Work to be completed: For this exercise, copy the records below exactly and exclude every image.

Data for this task:
************

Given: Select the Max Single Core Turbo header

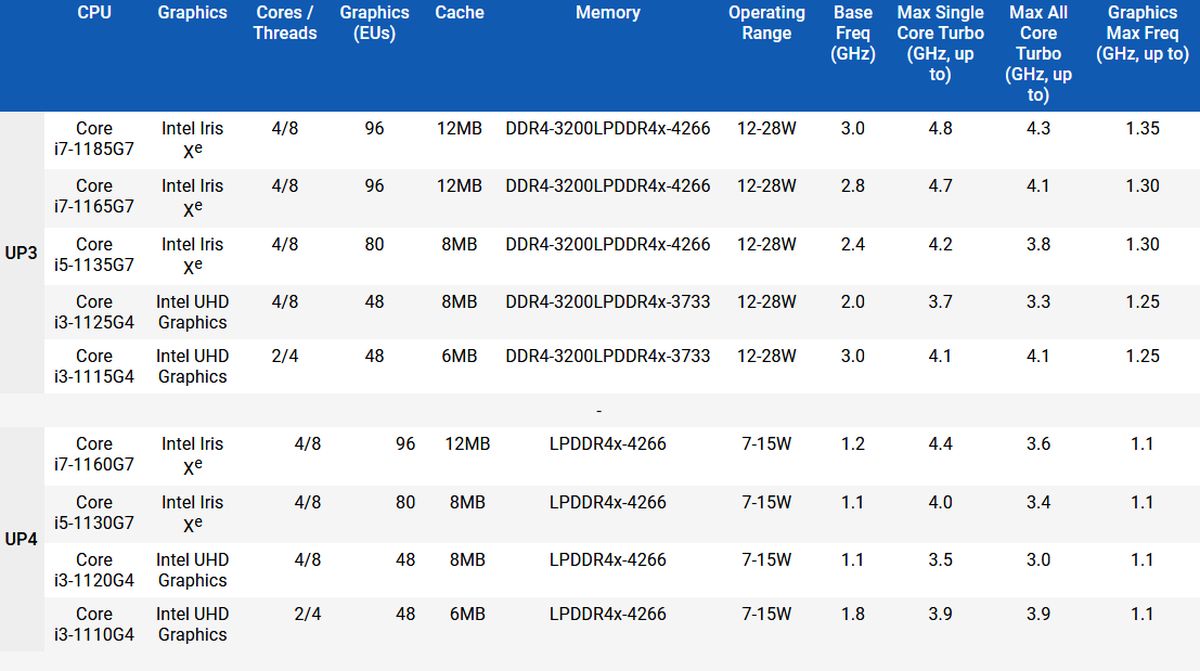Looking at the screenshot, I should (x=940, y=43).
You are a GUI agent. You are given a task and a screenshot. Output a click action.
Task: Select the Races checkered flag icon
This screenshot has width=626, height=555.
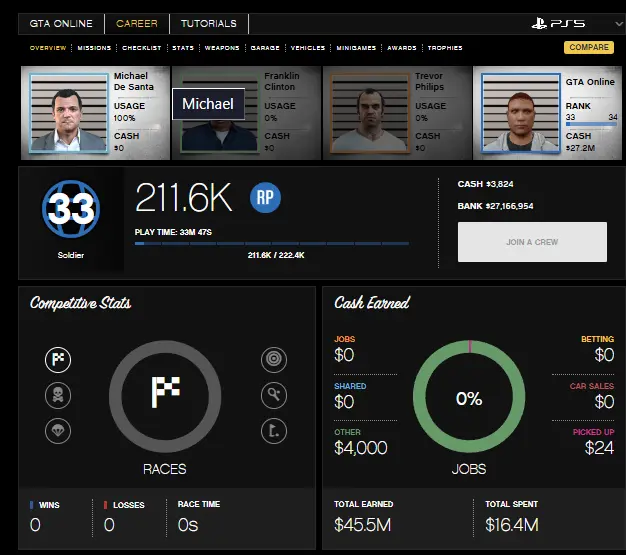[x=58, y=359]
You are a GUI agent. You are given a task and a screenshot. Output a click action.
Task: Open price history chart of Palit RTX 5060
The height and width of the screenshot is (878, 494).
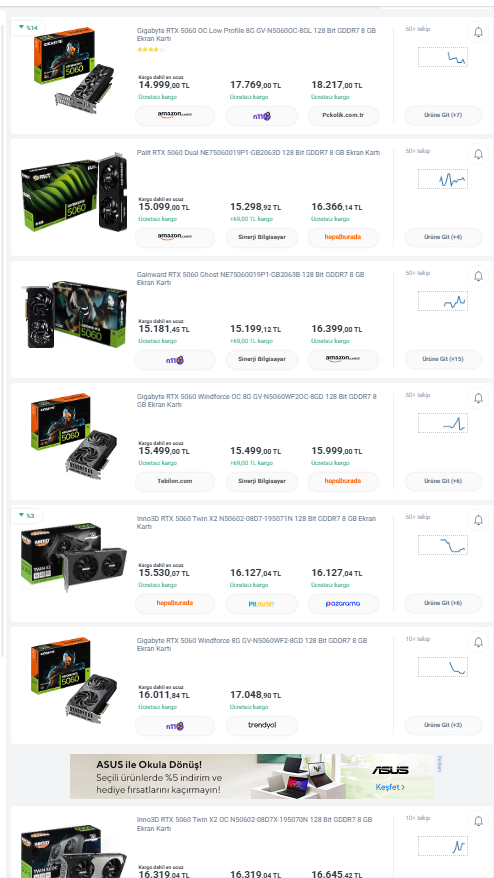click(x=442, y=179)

************

Exercise response:
Given: Select the Max Single Core Turbo header

Looking at the screenshot, I should (x=940, y=43).
You are a GUI agent. You are given a task and a screenshot. Output a click action.
Task: Select the Races checkered flag icon
This screenshot has width=626, height=555.
[x=58, y=359]
You are a GUI agent. You are given a task and a screenshot. Output a click action.
Task: Open price history chart of Palit RTX 5060
The height and width of the screenshot is (878, 494).
click(x=442, y=179)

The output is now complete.